Nata a Croydon ma cresciuta nella cittadina sul mare di Margrate, dove durante l’adolescenza subisce ripetuti abusi sessuali da parte di coetanei, si trasferisce a Londra per studiare arte. Il primo collegamento tra la sua vita e il cinema lo ha fatto David Bowie quando, parlando di Emin, dichiarò che lei era «William Blake as a woman, written by Mike Leigh». Mike Leigh, regista di film di brutale bellezza come Segreti e bugie o Il segreto di Vera Drake. È in quell’Inghilterra difficile e grigia, rintracciabile nei film di Ken Loach oltre che di Mike Leigh, che si forma lo spirito dell’artista che dagli anni ’90 frequenta il mondo dei corti indipendenti prendendo parte come attrice a Quiet Life di Eugene Doyen e dirigendo e interpretando Sometimes the Dress Is Worth More Money Than the Money.

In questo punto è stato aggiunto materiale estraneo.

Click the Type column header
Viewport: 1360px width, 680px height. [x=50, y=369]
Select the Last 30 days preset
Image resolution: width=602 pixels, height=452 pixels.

L’ultimo documentario dedicato a un’artista a raggiungere un pubblico formato non solo dagli appassionati di arte è stato Marina Abramovic: the Artist Is Present di Matthew Akers, uscito nel 2012. In seguito ci sono stati film altrettanto belli, come Anselm di Wim Wenders, che tuttavia non hanno oltrepassato la soglia di una cultura più pop e meno elitaria. Un’operazione di questo tipo applicata a Tracey Emin, in questo momento della sua vita e della sua carriera, potrebbe avere un impatto molto forte, perché implicherebbe molteplici livelli narrativi che vanno oltre la visione di un’artista che pure ha sperimentato tecniche diverse, sempre con brutale onestà. Nel 2020 le viene diagnosticato un cancro alla vescica: l’intervento, il dolore, la lunga convalescenza e il doversi riconnettere con un corpo diverso li ha raccontati lei stessa su Instagram. Durante lo stesso periodo Emin ha deciso di diventare sobria e, poco dopo, ha scritto di aver riscoperto la sessualità dopo un decennio, a 60 anni e con una stomia vescicale che la accompagnerà per tutta la vita. Probabilmente la lezione più grande che un’artista come Tracy Emin potrebbe dare attraverso un film che ne racconti la vita sarebbe quella della vulnerabilità, dell’imperfezione e della malinconia. Nel frattempo, non perdete la sua esposizione a Palazzo Strozzi.